Trump is slated to make his first presidential trip to Vietnam early next month as part of his 12-day, five-nation Asia tour. He will participate in an international summit in Da Nang before meeting the Vietnamese president in Hanoi. The White House said Monday it had not been decided if Trump would visit any war sites, like the prison where McCain was held.
Trump ignited a feud with McCain in July 2015 when he belittled the senator’s time in captivity.
“He’s not a war hero,” said Trump. “He was a war hero because he was captured. I like people who weren’t captured.”
Trump once compared his ability to avoid sexually transmitted diseases in the Manhattan dating scene of the 1980s and 1990s to the perils of wartime that claimed the lives of more than 58,000 Americans in Vietnam.
“It is a dangerous world out there,” Trump said in a 1997 interview with shock jock Howard Stern. “It’s like Vietnam, sort of. It is my personal Vietnam. I feel like a great and very brave soldier.”
The renewed focus on Trump’s lack of service in Vietnam comes as he faces scrutiny over his treatment of the families of America’s war dead.
Trump has been pushing back against criticism from the family of slain Army Sgt. La David Johnson, killed this month in Niger, that he was disrespectful in his condolence call to the new widow.
Trump has steadfastly denied the claim. But the Johnsons are not the only family of a slain solider to be angry at Trump.
The family of Capt.

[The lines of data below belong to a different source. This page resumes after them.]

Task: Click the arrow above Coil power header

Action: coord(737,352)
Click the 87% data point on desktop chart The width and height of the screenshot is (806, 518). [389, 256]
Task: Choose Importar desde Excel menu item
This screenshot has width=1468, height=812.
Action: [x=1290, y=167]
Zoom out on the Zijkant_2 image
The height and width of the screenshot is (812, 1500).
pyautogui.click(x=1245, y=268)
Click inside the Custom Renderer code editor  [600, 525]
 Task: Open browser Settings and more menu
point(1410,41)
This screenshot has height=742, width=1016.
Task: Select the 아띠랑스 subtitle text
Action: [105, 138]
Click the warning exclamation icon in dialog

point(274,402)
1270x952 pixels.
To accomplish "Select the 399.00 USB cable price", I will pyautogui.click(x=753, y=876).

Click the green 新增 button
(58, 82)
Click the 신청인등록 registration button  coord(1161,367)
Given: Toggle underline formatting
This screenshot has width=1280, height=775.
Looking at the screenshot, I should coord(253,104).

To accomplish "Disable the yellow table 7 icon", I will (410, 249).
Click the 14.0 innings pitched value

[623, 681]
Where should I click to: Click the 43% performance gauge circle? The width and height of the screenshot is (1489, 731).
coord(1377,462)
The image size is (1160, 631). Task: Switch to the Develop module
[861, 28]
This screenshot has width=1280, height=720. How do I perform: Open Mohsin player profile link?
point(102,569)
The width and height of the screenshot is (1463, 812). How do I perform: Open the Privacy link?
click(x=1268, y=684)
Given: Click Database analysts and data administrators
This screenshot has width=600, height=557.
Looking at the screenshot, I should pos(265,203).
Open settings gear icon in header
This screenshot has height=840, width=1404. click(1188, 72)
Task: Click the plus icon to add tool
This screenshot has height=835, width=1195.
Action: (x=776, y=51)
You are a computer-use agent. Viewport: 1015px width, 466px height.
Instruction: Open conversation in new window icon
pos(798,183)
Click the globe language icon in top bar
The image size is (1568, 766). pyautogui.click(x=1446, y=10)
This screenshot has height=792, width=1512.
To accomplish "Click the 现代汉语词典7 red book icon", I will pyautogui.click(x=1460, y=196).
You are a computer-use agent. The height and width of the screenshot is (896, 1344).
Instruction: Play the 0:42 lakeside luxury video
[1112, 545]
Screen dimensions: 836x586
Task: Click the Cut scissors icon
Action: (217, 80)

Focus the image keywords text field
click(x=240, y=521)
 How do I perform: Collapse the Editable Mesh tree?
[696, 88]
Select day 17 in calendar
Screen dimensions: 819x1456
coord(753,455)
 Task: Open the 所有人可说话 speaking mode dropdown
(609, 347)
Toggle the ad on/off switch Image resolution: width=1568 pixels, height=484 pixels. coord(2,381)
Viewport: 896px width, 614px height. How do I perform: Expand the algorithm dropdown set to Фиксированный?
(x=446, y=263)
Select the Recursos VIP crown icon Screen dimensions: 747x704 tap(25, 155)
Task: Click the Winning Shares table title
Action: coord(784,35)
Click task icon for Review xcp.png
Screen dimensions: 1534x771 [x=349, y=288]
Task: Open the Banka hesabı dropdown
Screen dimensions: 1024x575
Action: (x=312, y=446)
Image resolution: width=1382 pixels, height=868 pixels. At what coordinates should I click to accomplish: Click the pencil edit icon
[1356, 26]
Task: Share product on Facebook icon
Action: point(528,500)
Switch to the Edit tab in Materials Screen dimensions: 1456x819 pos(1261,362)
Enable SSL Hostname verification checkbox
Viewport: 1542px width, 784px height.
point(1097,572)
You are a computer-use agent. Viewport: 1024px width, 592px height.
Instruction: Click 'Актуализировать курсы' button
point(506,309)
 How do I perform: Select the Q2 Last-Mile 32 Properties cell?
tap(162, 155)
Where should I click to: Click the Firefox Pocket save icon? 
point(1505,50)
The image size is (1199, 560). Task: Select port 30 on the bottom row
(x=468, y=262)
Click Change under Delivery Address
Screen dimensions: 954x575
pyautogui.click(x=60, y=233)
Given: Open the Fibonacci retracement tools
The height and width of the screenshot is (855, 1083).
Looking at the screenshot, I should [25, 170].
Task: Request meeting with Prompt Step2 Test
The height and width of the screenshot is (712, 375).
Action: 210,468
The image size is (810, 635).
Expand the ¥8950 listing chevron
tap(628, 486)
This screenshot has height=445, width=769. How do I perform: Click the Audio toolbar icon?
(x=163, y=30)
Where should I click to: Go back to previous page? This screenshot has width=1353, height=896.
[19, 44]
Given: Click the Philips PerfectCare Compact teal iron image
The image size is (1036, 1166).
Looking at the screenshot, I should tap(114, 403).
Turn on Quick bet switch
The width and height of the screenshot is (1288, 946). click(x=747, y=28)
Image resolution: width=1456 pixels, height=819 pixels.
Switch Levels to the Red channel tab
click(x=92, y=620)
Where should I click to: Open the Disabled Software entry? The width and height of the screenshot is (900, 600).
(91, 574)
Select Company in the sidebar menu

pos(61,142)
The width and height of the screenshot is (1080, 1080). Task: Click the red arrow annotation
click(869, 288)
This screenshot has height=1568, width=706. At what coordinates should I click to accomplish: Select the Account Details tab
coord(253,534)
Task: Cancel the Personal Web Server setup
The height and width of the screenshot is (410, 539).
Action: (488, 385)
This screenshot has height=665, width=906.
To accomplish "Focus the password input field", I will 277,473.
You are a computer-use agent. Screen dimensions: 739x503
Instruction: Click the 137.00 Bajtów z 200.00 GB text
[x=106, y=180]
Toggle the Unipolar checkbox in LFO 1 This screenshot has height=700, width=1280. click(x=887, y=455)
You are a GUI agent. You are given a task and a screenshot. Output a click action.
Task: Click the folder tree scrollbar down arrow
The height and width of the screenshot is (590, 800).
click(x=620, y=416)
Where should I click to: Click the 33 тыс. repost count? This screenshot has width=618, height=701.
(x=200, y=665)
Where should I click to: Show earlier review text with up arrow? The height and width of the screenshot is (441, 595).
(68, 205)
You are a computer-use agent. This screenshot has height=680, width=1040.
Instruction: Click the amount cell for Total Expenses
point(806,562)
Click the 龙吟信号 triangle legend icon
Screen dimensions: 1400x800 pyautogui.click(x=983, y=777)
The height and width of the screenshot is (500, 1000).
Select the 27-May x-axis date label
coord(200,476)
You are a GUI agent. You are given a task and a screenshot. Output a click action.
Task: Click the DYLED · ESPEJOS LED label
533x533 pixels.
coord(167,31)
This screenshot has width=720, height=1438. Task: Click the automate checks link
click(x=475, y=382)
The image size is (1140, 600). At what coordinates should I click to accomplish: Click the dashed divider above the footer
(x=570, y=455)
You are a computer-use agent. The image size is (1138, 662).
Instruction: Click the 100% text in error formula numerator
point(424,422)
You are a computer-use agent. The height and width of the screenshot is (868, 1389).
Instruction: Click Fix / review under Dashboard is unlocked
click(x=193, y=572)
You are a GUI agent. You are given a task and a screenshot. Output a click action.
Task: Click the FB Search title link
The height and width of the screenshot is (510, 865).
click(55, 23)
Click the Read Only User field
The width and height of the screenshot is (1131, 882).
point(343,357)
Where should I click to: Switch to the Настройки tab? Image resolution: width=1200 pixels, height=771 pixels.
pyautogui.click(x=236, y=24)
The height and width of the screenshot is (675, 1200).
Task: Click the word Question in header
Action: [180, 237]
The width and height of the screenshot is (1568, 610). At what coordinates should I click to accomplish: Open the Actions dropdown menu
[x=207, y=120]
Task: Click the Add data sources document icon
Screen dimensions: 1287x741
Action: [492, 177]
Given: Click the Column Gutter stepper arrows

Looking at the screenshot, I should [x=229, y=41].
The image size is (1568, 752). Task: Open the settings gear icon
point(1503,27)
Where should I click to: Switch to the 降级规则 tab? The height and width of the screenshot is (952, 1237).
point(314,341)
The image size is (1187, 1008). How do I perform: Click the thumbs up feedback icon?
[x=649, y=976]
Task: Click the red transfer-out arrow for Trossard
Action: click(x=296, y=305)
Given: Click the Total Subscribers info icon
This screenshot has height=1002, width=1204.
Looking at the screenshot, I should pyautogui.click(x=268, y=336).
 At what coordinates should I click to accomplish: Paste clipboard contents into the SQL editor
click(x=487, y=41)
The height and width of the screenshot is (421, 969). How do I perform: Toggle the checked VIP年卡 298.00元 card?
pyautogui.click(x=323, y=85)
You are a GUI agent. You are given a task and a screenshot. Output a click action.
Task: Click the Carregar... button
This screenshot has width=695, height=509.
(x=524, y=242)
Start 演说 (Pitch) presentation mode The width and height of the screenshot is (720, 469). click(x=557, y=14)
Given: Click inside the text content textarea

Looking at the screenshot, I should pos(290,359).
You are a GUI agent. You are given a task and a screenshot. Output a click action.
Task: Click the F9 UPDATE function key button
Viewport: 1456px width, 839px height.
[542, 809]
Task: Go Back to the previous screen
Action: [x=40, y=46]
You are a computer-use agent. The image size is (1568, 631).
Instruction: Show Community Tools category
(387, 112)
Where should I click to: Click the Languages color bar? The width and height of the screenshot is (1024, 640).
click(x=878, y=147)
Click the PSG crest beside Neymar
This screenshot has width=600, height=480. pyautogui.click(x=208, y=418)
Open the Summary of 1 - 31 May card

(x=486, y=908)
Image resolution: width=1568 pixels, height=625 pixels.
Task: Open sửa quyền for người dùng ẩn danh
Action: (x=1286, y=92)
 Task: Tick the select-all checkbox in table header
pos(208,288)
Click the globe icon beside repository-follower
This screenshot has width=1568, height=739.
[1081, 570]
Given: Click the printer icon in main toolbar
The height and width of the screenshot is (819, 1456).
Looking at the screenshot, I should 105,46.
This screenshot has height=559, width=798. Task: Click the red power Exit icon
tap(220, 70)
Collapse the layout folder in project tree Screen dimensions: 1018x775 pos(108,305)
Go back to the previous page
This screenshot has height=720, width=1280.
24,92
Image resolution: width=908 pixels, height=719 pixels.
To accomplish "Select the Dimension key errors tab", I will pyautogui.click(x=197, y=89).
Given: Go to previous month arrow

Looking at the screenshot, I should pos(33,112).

Ben Cross of Bethel, Maine, who was one of three Marines killed in an MV-22 Osprey crash in August off the coast of Australia, received a condolence letter from Trump on Friday.
The family questioned the timing of the letter, which arrived via overnight mail after the controversy over Gold Star families had erupted.
“I think that anyone who received five deferrals in order to avoid military service is unfit to be commander in chief and even less qualified to console a grieving family who has lost a loved one defending our country,” Cross’ brother Ryan said Monday. “He doesn’t know the first thing about service or sacrifice.”